Excerpted text:
* * *
Berlusconi:. On the cover ... and under them

Eric Reguly

Rock stars have a lot of money. They have a lot of sex with a lot of different women, each more gorgeous than the last. They have ex-wives, private jets and luxurious villas and know how to throw a party. Their every move – clothed or unclothed -- is captured by the paparazzi. They may be talented, or untalented uncouth rogues. Mostly they are famous for their famous lifestyles.

Using these parameters, Silvio Berlusconi, Italy’s aging billionaire playboy prime minister, is a rock star of the highest order, the king of the party goers, the baron of the bacchanal. Rolling Stone magazine thought the same. On Monday the mag’s Italian edition made him “Rockstar of the Year” for a lifestyle that makes Rod Steward, Brian Jones and Keith Richards look like “greenhorns.”

Carlo Antonelli, the magazine’s editor in chief, implied that Berlusconi was an easy choice: “The way Silvio behaves, on a daily basis, his vital energy, his inimitable lifestyle, granted him, especially this year, an incredible celebrity all over the world.”

To honour the occasion, Rolling Stone commissioned Shepard Fairey, designer of the famous Barack Obama “HOPE” posters, to create the Berlusconi cover. He is depicted with a cheesy, arrogant grin as he tears the Italian flag in half, an appropriate gesture for a politician who is seen more as a divider than a unifier.

Berlusconi may very well find the Rolling Stone cover flattering – this is man who courts publicity. But he faces more attention that he will not find flattering. The next dose will come from the book, to be released Tuesday, by Patrizia D’Addario, the call girl and former model who says she had sex with the prime minister and that she and other women were paid to attend his private parties. Her book is called “Prime minister, take your pleasure,” a title inspired by the line spoken by a prostitute to an aristocrat in the Fellini film “Amarcord.”
* * *
Stored data:
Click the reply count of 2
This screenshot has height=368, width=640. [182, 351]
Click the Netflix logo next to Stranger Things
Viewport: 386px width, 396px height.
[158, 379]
* * *
Work to do:
Using the Berlusconi text, answer each question in a word or short phrase:
1. What title did the Italian edition of Rolling Stone give Berlusconi?
2. Whom did the magazine commission to create the cover?
3. What is the title of Patrizia D’Addario's book?

Result of the exercise:
1. “Rockstar of the Year”
2. Shepard Fairey
3. “Prime minister, take your pleasure”